▸ **Exercise aim**
Each of the lines below must be restated exactly.
***
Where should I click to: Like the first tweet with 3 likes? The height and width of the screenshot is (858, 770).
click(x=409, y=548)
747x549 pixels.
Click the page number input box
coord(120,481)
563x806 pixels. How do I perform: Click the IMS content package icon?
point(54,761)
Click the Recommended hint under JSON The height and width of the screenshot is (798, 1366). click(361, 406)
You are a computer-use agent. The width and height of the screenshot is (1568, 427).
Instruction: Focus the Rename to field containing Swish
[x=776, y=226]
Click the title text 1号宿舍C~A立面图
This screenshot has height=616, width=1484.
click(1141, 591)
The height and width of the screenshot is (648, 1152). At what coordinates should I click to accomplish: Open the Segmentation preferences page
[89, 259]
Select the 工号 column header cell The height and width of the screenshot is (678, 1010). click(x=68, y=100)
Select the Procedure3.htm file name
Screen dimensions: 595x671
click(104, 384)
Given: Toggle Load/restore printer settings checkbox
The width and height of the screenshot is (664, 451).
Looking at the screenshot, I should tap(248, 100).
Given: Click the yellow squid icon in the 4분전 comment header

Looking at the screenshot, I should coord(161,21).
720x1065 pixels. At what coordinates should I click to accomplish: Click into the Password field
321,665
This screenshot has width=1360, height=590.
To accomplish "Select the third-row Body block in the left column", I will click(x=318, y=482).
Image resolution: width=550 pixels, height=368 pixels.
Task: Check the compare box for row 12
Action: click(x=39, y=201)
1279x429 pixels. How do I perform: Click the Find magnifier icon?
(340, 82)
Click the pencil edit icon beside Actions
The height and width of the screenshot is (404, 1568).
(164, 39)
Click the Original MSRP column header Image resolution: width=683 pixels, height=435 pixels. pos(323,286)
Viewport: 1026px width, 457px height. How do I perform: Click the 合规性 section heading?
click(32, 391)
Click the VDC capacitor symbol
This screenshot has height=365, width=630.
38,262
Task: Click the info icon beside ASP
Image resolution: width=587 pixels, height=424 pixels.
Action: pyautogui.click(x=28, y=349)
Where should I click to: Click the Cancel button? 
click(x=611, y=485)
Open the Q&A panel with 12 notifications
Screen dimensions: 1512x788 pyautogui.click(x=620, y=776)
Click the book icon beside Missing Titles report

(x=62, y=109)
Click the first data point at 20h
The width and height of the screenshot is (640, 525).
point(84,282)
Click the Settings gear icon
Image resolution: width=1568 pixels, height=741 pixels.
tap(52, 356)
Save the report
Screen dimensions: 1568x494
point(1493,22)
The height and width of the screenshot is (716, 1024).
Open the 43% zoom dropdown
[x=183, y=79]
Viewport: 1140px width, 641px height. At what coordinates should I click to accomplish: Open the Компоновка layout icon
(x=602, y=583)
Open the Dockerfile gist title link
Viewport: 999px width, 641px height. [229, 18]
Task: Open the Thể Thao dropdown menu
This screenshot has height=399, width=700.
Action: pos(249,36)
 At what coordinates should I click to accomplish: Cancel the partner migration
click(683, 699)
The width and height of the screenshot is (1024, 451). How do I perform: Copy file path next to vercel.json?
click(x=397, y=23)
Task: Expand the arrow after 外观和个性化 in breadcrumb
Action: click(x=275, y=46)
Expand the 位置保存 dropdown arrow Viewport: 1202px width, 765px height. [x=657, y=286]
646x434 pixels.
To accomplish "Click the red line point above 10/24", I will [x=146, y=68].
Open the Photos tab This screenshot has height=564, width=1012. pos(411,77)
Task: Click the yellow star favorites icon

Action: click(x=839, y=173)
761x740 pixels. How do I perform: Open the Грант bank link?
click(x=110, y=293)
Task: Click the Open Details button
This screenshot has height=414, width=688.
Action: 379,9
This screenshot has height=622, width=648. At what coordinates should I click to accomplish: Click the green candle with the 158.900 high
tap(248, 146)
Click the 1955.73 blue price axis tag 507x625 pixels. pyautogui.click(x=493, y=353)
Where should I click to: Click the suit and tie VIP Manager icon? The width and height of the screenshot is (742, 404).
***
▸ **Finished task**
Where should I click to: Like the first tweet with 3 likes? The height and width of the screenshot is (858, 770).
click(x=409, y=548)
747x549 pixels.
Click the page number input box
coord(120,481)
563x806 pixels. How do I perform: Click the IMS content package icon?
point(54,761)
Click the Recommended hint under JSON The height and width of the screenshot is (798, 1366). click(361, 406)
You are a computer-use agent. The width and height of the screenshot is (1568, 427).
Instruction: Focus the Rename to field containing Swish
[x=776, y=226]
Click the title text 1号宿舍C~A立面图
This screenshot has height=616, width=1484.
click(1141, 591)
The height and width of the screenshot is (648, 1152). At what coordinates should I click to accomplish: Open the Segmentation preferences page
[89, 259]
Select the 工号 column header cell The height and width of the screenshot is (678, 1010). click(x=68, y=100)
Select the Procedure3.htm file name
Screen dimensions: 595x671
click(104, 384)
Given: Toggle Load/restore printer settings checkbox
The width and height of the screenshot is (664, 451).
Looking at the screenshot, I should tap(248, 100).
Given: Click the yellow squid icon in the 4분전 comment header

Looking at the screenshot, I should coord(161,21).
720x1065 pixels. At what coordinates should I click to accomplish: Click into the Password field
321,665
This screenshot has width=1360, height=590.
To accomplish "Select the third-row Body block in the left column", I will click(x=318, y=482).
Image resolution: width=550 pixels, height=368 pixels.
Task: Check the compare box for row 12
Action: click(x=39, y=201)
1279x429 pixels. How do I perform: Click the Find magnifier icon?
(340, 82)
Click the pencil edit icon beside Actions
The height and width of the screenshot is (404, 1568).
(164, 39)
Click the Original MSRP column header Image resolution: width=683 pixels, height=435 pixels. pos(323,286)
Viewport: 1026px width, 457px height. How do I perform: Click the 合规性 section heading?
click(32, 391)
Click the VDC capacitor symbol
This screenshot has height=365, width=630.
38,262
Task: Click the info icon beside ASP
Image resolution: width=587 pixels, height=424 pixels.
Action: pyautogui.click(x=28, y=349)
Where should I click to: Click the Cancel button? 
click(x=611, y=485)
Open the Q&A panel with 12 notifications
Screen dimensions: 1512x788 pyautogui.click(x=620, y=776)
Click the book icon beside Missing Titles report

(x=62, y=109)
Click the first data point at 20h
The width and height of the screenshot is (640, 525).
point(84,282)
Click the Settings gear icon
Image resolution: width=1568 pixels, height=741 pixels.
tap(52, 356)
Save the report
Screen dimensions: 1568x494
point(1493,22)
The height and width of the screenshot is (716, 1024).
Open the 43% zoom dropdown
[x=183, y=79]
Viewport: 1140px width, 641px height. At what coordinates should I click to accomplish: Open the Компоновка layout icon
(x=602, y=583)
Open the Dockerfile gist title link
Viewport: 999px width, 641px height. [229, 18]
Task: Open the Thể Thao dropdown menu
This screenshot has height=399, width=700.
Action: pos(249,36)
 At what coordinates should I click to accomplish: Cancel the partner migration
click(683, 699)
The width and height of the screenshot is (1024, 451). How do I perform: Copy file path next to vercel.json?
click(x=397, y=23)
Task: Expand the arrow after 外观和个性化 in breadcrumb
Action: click(x=275, y=46)
Expand the 位置保存 dropdown arrow Viewport: 1202px width, 765px height. [x=657, y=286]
646x434 pixels.
To accomplish "Click the red line point above 10/24", I will [x=146, y=68].
Open the Photos tab This screenshot has height=564, width=1012. pos(411,77)
Task: Click the yellow star favorites icon

Action: click(x=839, y=173)
761x740 pixels. How do I perform: Open the Грант bank link?
click(x=110, y=293)
Task: Click the Open Details button
This screenshot has height=414, width=688.
Action: 379,9
This screenshot has height=622, width=648. At what coordinates should I click to accomplish: Click the green candle with the 158.900 high
tap(248, 146)
Click the 1955.73 blue price axis tag 507x625 pixels. pyautogui.click(x=493, y=353)
Where should I click to: Click the suit and tie VIP Manager icon? The width and height of the screenshot is (742, 404).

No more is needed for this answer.